### [WHAT THE TASK ASKS]
Please return the full listing. Every line must match exactly.

--- START ---

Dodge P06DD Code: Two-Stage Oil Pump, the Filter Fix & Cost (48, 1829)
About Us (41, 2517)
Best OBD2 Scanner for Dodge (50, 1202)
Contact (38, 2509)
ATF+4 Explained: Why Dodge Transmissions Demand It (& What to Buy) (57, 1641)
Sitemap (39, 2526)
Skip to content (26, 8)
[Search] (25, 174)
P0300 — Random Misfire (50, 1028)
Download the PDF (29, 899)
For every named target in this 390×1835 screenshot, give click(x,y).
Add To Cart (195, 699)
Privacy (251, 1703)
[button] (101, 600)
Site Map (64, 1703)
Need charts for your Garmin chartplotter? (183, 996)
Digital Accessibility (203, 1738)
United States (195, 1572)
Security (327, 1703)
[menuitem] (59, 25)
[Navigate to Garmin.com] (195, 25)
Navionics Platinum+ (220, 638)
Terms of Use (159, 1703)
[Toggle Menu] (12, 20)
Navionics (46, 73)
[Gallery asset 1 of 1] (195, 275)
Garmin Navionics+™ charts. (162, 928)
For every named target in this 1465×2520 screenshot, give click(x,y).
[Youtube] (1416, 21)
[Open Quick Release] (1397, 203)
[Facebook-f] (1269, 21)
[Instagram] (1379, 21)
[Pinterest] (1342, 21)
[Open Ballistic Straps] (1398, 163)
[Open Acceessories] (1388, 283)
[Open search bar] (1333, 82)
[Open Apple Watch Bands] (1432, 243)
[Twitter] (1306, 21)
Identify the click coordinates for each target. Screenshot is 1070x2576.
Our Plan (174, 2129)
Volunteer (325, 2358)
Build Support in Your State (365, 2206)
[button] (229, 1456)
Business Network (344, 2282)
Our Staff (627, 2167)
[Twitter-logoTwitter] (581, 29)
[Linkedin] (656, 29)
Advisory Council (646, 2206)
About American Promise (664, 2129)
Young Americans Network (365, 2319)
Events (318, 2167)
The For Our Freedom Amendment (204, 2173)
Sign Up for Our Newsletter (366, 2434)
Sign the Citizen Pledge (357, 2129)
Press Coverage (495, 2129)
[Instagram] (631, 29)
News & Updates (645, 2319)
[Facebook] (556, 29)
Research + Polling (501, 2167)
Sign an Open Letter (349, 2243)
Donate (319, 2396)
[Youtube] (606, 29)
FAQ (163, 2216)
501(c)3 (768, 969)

--- END ---

### [RESULT OF THE EXERCISE]
Dodge P06DD Code: Two-Stage Oil Pump, the Filter Fix & Cost (48, 1829)
About Us (41, 2517)
Best OBD2 Scanner for Dodge (50, 1202)
Contact (38, 2509)
ATF+4 Explained: Why Dodge Transmissions Demand It (& What to Buy) (57, 1641)
Sitemap (39, 2526)
Skip to content (26, 8)
[Search] (25, 174)
P0300 — Random Misfire (50, 1028)
Download the PDF (29, 899)
For every named target in this 390×1835 screenshot, give click(x,y).
Add To Cart (195, 699)
Privacy (251, 1703)
[button] (101, 600)
Site Map (64, 1703)
Need charts for your Garmin chartplotter? (183, 996)
Digital Accessibility (203, 1738)
United States (195, 1572)
Security (327, 1703)
[menuitem] (59, 25)
[Navigate to Garmin.com] (195, 25)
Navionics Platinum+ (220, 638)
Terms of Use (159, 1703)
[Toggle Menu] (12, 20)
Navionics (46, 73)
[Gallery asset 1 of 1] (195, 275)
Garmin Navionics+™ charts. (162, 928)
For every named target in this 1465×2520 screenshot, give click(x,y).
[Youtube] (1416, 21)
[Open Quick Release] (1397, 203)
[Facebook-f] (1269, 21)
[Instagram] (1379, 21)
[Pinterest] (1342, 21)
[Open Ballistic Straps] (1398, 163)
[Open Acceessories] (1388, 283)
[Open search bar] (1333, 82)
[Open Apple Watch Bands] (1432, 243)
[Twitter] (1306, 21)
Identify the click coordinates for each target. Screenshot is 1070x2576.
Our Plan (174, 2129)
Volunteer (325, 2358)
Build Support in Your State (365, 2206)
[button] (229, 1456)
Business Network (344, 2282)
Our Staff (627, 2167)
[Twitter-logoTwitter] (581, 29)
[Linkedin] (656, 29)
Advisory Council (646, 2206)
About American Promise (664, 2129)
Young Americans Network (365, 2319)
Events (318, 2167)
The For Our Freedom Amendment (204, 2173)
Sign Up for Our Newsletter (366, 2434)
Sign the Citizen Pledge (357, 2129)
Press Coverage (495, 2129)
[Instagram] (631, 29)
News & Updates (645, 2319)
[Facebook] (556, 29)
Research + Polling (501, 2167)
Sign an Open Letter (349, 2243)
Donate (319, 2396)
[Youtube] (606, 29)
FAQ (163, 2216)
501(c)3 (768, 969)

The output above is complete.